O deputado Lindbergh Farias (PT-RJ) reagiu nesta terça-feira à ida do senador e pré-candidato Flávio Bolsonaro (PL-RJ) a uma audiência do Escritório do Representante Comercial dos EUA (USTR) em Washington. Em postagem nas redes, Lindbergh afirmou que a participação teve motivação eleitoral e não defesa do interesse nacional, acusando o pré-candidato de tentar apagar vestígios de posturas anteriores.

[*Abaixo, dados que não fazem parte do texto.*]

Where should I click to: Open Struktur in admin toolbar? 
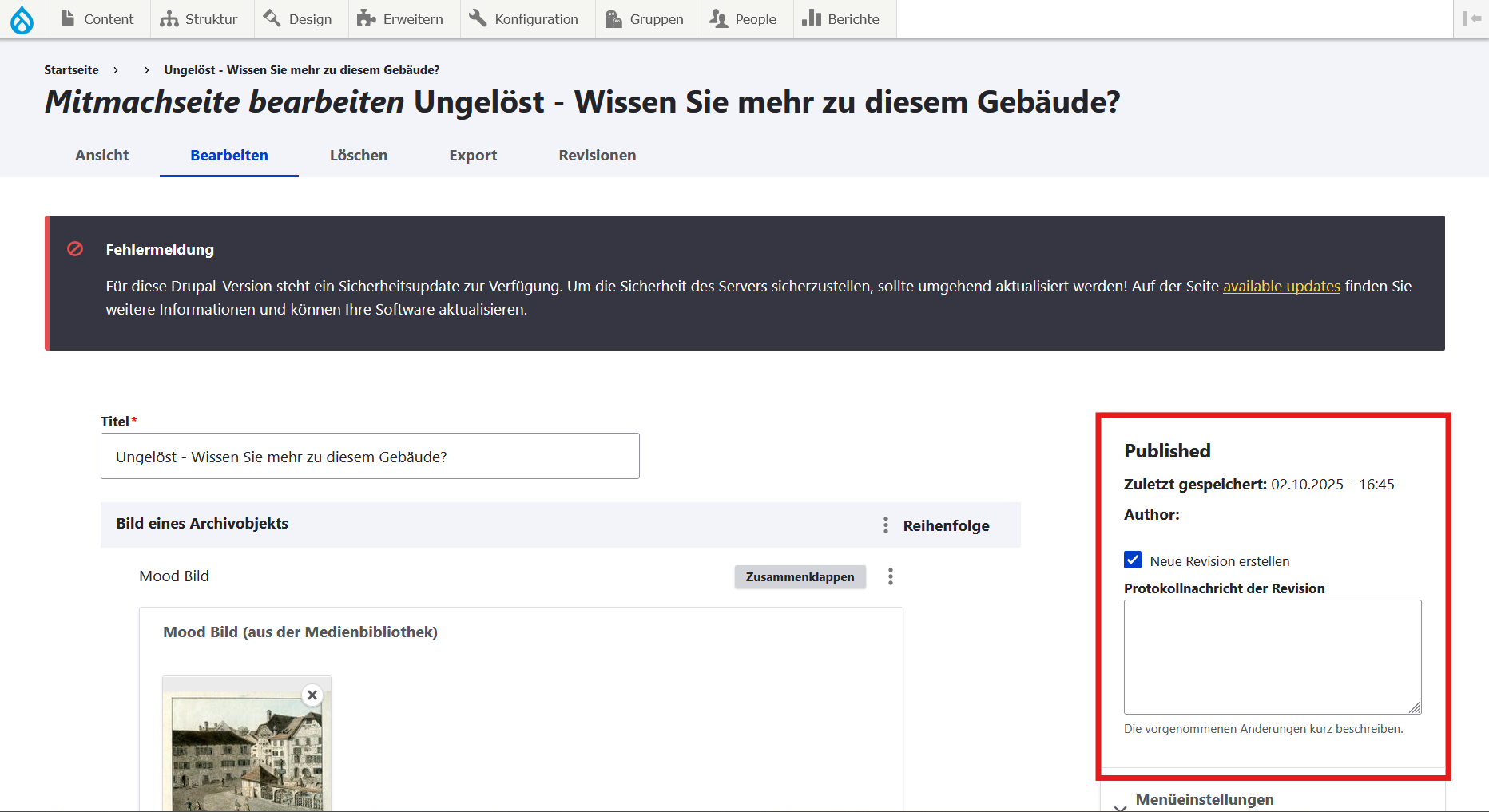200,18
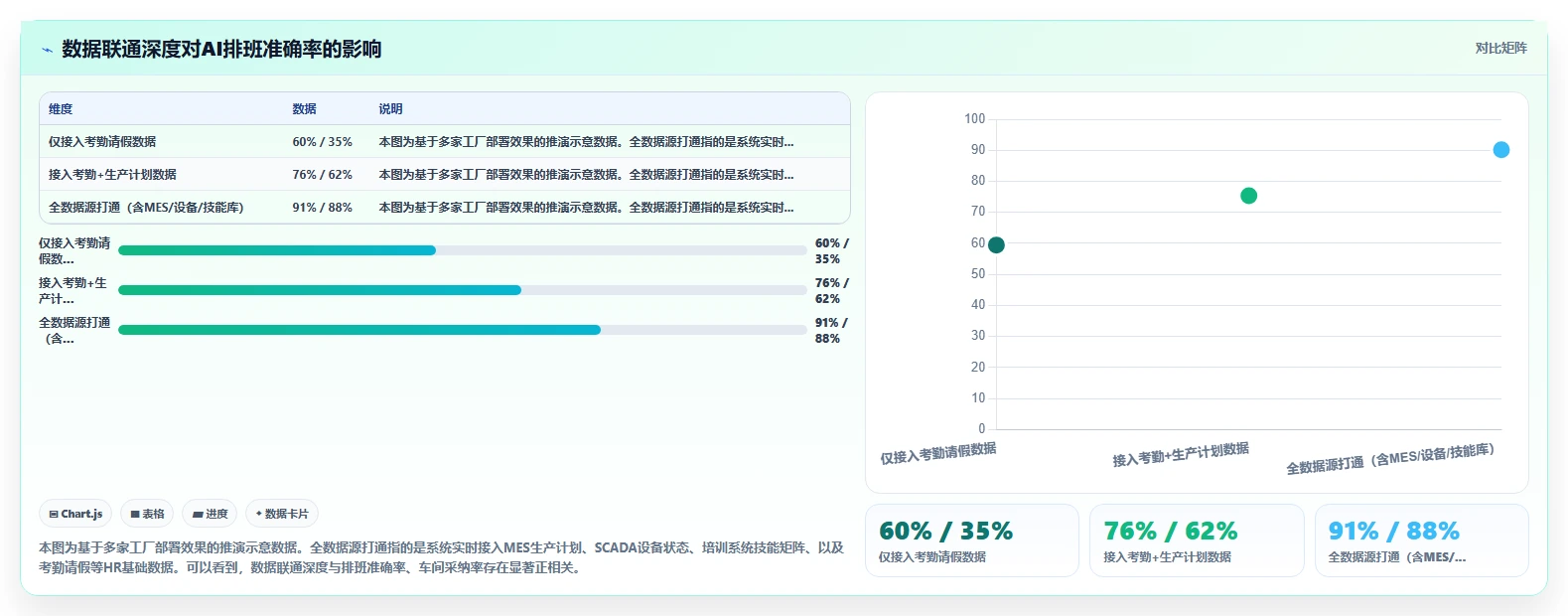Viewport: 1568px width, 616px height.
Task: Open the 91% / 88% data card
Action: (1421, 540)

Na avaliação do parlamentar, o documento apresentado por Flávio transforma argumentos a favor do Pix em justificativa para uma agenda que beneficiaria grandes bandeiras de cartão e outros interesses estrangeiros. Segundo Lindbergh, o texto sugere travar a internacionalização do Pix, projetar alternativas como Zelle e FedNow e abrir espaço para medidas que favoreçam empresas americanas.

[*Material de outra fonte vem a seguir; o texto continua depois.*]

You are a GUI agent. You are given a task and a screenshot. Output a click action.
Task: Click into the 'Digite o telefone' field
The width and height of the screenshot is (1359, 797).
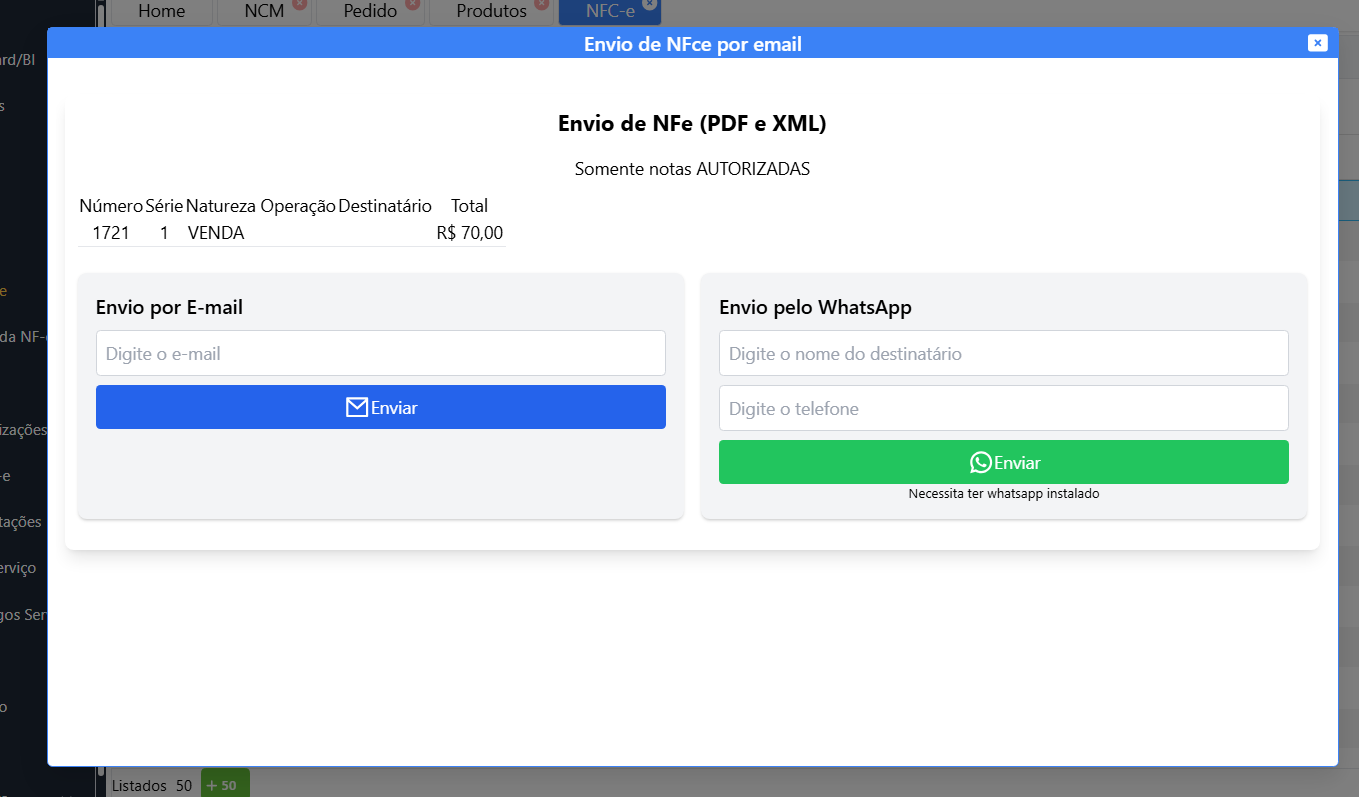[x=1003, y=408]
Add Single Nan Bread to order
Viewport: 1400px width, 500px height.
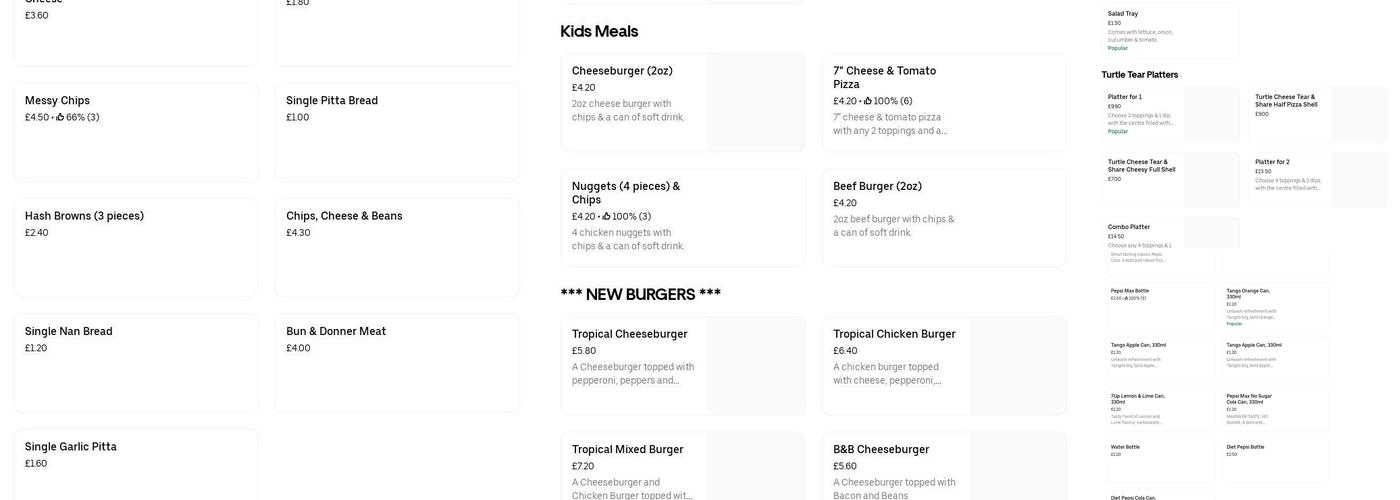(135, 363)
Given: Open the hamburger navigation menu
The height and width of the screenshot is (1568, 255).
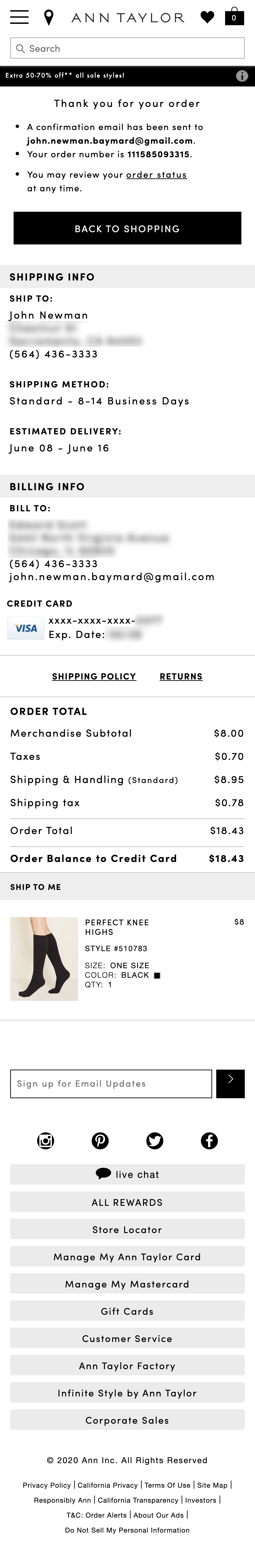Looking at the screenshot, I should (x=19, y=17).
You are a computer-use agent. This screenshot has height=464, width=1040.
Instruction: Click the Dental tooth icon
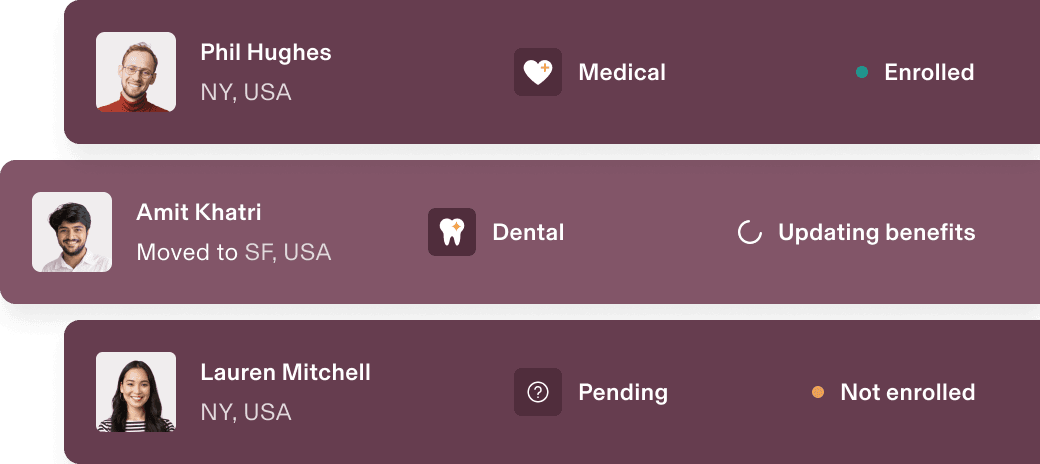452,232

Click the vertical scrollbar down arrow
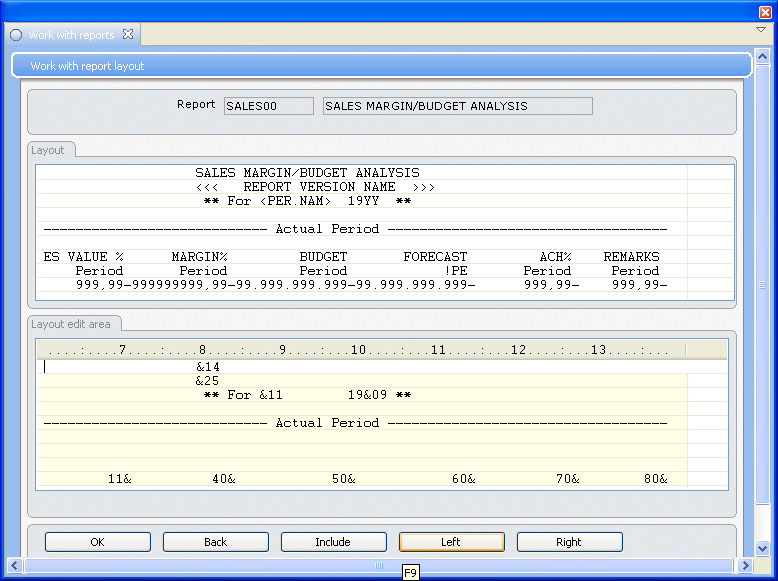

Lindbergh também apontou omissões do senador sobre relações com o setor financeiro, citando menções a Vorcaro, ao Banco Master e apontamentos sobre o financiamento do filme Dark Horse. O deputado vinculou essas referências às críticas que tem feito e classificou o episódio como alinhado a interesses externos e privados.

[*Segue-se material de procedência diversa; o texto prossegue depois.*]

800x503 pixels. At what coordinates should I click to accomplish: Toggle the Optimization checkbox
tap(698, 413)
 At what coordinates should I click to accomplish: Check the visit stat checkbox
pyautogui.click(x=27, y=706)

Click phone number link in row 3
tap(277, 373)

No evento do USTR, Flávio Bolsonaro pediu às autoridades americanas que evitem impor tarifas ao Brasil e defendeu negociações. Em sua exposição, o senador afirmou que o Pix ampliou inclusão financeira e que a adoção do sistema não entra em conflito com o crescimento das transações por cartões emitidos por empresas americanas, que, segundo ele, atuam de forma complementar.
Politicamente, o embate acende alerta e complica a narrativa do pré-candidato: acusações sobre alinhamento com interesses norte-americanos e vínculos com o setor financeiro podem exigir explicações públicas, ao mesmo tempo em que alimentam a oposição. A troca de acusações reforça a necessidade de clarificação sobre posições econômicas e financiamento na corrida para 2026.